MetaShot tried to push pickleball beyond the court with a motion-console game it called the world’s first smart pickleball title, a launch that points straight at the growing overlap between racquet sports, gaming, and off-court entertainment. The Bengaluru-based startup unveiled the game on May 19, built it with Yudiz Solutions, and said it would reach the United States later in 2026 before rolling out in India.

The product matters because MetaShot is not starting from scratch. The company built its name around an immersive cricket console game, and this pickleball release marks a clear shift from one sport-specific lane toward a broader interactive sports platform. MetaShot also opened its motion gaming platform to third-party studios for the first time, a move that makes the launch feel less like a one-off novelty and more like an attempt to build a catalog. Chirag Leuva, the company’s chief executive, said the new title could be the first step toward a larger portfolio of interactive sports experiences.

AI-generated illustration
AI-generated illustration

That ecosystem pitch is the part retreat operators and traveling players will be watching most closely. A motion-console pickleball game has an obvious role in rainy-day programming, lodge lounges, and villa common rooms, where guests want something social that still feels tied to the sport they came for. But the usefulness depends on whether the game actually rewards timing, movement, and competitive instincts, or simply borrows pickleball visuals for a living-room console session. MetaShot says it is aiming for physical movement paired with digital interaction, which is the right promise if the goal is meaningful practice-adjacent play rather than a quick novelty round.

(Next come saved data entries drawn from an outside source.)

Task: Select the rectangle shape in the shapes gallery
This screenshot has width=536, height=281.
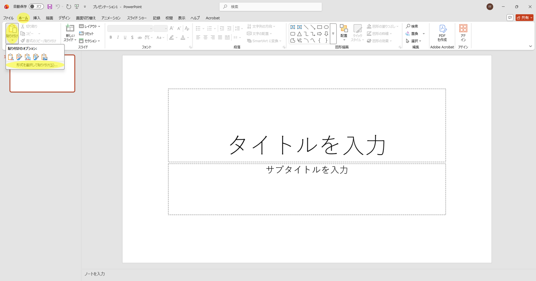Action: pos(319,27)
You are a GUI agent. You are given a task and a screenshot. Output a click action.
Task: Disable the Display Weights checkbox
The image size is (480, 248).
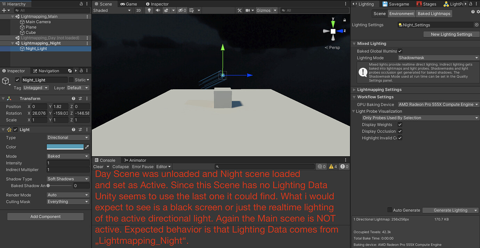400,124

The market context helps explain why MetaShot is leaning in. Industry estimates cited around the launch put the global pickleball player base at more than 50 million, with the market projected to grow from $2.2 billion in 2024 to $9.1 billion by 2034. Separate reporting placed the U.S. launch in Q3 FY26 and noted that MetaShot had posted 115% year-over-year revenue growth ahead of the expansion. In other words, the company is betting that pickleball is now large enough to support not just paddles and courts, but software, studios, and connected play.

For now, the launch lands as a useful test case for the sport’s digital future. If MetaShot can turn a motion console into a space where guests actually move, compete, and come back for another match, it will have built something more than branded screen time. If not, pickleball will have gained another badge for the entertainment shelf.